DÜŞÜNMÜYOR ÜRETMİYORUZ
Dijital medyanın insanı yalnızlık duygusuna ittiği bir gerçek iken öte yandan da insanın aklını bir yandan sürekli oyaladığı, sürekli bir köşesinde durduğu için kişinin kendisi ile kalmasını, meseleleri derinlemesine düşünmesini engelliyor. Dikkati sanal âlem ile dağılan günümüz insanında, dikkat dağıtıcı öğelerden uzaklaşarak kenara çekilip meseleler üzerine düşünmek, üretmek için dünyadan bir süre kopmak gibi mefhumlarının artık olmadığını görüyoruz maalesef. Düşünülmediği için de maalesef üretemiyor, sadece bize sunulan ve maruz kaldığımız örneklerin kötü kopyalarını yapmaktan ve yaşamaktan ötesine gidemiyoruz çoğu durumda.

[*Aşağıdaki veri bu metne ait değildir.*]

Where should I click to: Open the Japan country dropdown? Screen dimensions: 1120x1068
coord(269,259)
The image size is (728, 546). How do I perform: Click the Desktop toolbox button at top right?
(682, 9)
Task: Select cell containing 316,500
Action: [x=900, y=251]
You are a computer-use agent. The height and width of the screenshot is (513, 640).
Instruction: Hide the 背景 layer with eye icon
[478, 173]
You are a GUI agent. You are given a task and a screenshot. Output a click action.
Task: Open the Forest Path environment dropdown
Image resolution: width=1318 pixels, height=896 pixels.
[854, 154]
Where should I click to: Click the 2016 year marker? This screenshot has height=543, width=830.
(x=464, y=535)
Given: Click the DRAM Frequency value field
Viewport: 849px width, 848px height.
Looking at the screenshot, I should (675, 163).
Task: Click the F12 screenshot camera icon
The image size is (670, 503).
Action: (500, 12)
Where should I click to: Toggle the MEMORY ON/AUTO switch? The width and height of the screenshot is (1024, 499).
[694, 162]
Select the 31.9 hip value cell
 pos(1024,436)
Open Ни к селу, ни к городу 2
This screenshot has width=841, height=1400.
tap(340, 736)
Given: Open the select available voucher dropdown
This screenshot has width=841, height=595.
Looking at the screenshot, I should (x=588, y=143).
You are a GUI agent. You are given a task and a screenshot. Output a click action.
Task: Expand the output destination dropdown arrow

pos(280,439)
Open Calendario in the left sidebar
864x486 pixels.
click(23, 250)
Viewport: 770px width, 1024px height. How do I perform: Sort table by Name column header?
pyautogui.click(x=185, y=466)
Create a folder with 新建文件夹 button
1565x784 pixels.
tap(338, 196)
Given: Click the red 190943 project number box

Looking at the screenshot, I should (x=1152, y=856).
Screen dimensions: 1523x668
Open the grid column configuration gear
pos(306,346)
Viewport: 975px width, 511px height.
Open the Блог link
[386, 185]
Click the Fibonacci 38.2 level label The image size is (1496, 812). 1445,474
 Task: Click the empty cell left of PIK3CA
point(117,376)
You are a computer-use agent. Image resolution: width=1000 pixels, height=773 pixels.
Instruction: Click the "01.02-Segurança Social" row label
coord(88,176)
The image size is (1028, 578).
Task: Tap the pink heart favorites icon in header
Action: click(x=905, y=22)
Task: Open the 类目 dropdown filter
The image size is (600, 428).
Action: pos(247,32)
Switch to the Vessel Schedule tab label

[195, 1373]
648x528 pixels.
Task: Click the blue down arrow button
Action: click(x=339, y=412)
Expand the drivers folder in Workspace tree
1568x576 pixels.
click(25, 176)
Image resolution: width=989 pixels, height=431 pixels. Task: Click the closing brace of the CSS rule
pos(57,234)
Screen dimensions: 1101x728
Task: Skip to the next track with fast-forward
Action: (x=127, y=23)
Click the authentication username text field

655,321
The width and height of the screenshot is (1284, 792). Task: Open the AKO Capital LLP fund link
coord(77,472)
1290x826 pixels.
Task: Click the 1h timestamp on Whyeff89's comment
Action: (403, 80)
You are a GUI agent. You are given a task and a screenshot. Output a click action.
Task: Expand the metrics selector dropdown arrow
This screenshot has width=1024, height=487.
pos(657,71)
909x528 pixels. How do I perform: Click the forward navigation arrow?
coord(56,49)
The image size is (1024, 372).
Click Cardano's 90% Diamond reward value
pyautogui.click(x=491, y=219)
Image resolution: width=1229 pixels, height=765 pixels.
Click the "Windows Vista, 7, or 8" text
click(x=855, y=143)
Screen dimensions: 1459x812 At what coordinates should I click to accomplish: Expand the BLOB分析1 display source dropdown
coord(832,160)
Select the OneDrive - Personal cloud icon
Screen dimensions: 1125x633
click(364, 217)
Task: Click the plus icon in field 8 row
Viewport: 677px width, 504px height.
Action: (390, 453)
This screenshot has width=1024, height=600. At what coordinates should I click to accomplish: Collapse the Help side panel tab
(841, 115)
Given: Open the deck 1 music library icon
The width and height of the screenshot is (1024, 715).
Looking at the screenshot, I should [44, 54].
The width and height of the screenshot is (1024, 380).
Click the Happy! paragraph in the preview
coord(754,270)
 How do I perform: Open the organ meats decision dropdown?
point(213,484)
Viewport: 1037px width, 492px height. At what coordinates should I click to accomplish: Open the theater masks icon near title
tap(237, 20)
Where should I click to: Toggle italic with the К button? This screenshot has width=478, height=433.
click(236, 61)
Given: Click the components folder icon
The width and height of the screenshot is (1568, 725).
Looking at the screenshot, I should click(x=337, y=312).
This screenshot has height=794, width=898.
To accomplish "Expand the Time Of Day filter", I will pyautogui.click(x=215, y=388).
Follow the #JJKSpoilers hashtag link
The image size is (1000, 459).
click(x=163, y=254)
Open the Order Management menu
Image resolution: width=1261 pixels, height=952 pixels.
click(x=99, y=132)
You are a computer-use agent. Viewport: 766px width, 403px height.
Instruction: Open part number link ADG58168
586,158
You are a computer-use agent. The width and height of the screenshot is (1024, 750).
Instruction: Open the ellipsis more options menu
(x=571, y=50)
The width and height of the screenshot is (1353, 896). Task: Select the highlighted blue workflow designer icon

Yeni bir şeyler söylemek ve ortaya çıkarmak için, sosyal medyanın ve içindekilerin bize yanlış bir algı olarak sunduğu kişiyi yıpratan yalnızlık duygusundan “Değerli yalnızlık”a yönelmek, yani dikkatimizi dağıtan, bizi düşünmekten alıkoyan şeylerin fişini çekip kenara çekilip derinleşmek gerekiyor. Burada tamamen sosyal medya ve sağladığı yararlara göz ardı edelim, bir kenara kaldıralım demiyorum. Aksine çağın bize sunduğu bu imkânı yerinde, bize ve kişisel gelişimimize katkı sağlayacak şekilde sarf edelim, hayatımızın merkezine koymadan bizi kendimizden ve kendi gerçekliğimizden koparmayacak şekilde istifa edelim. Cenab-ı Hakk Ayet-i Kerime’de, “Dünya hayatı yalnızca bir oyun ve oyalanmadan başkası değildir.” buyurduğu gibi çağın getirdiği oyalanma araçları ile ne daha fazla kendimizi kaybedelim, ne dünyaya asıl geliş amacımızı unutalım.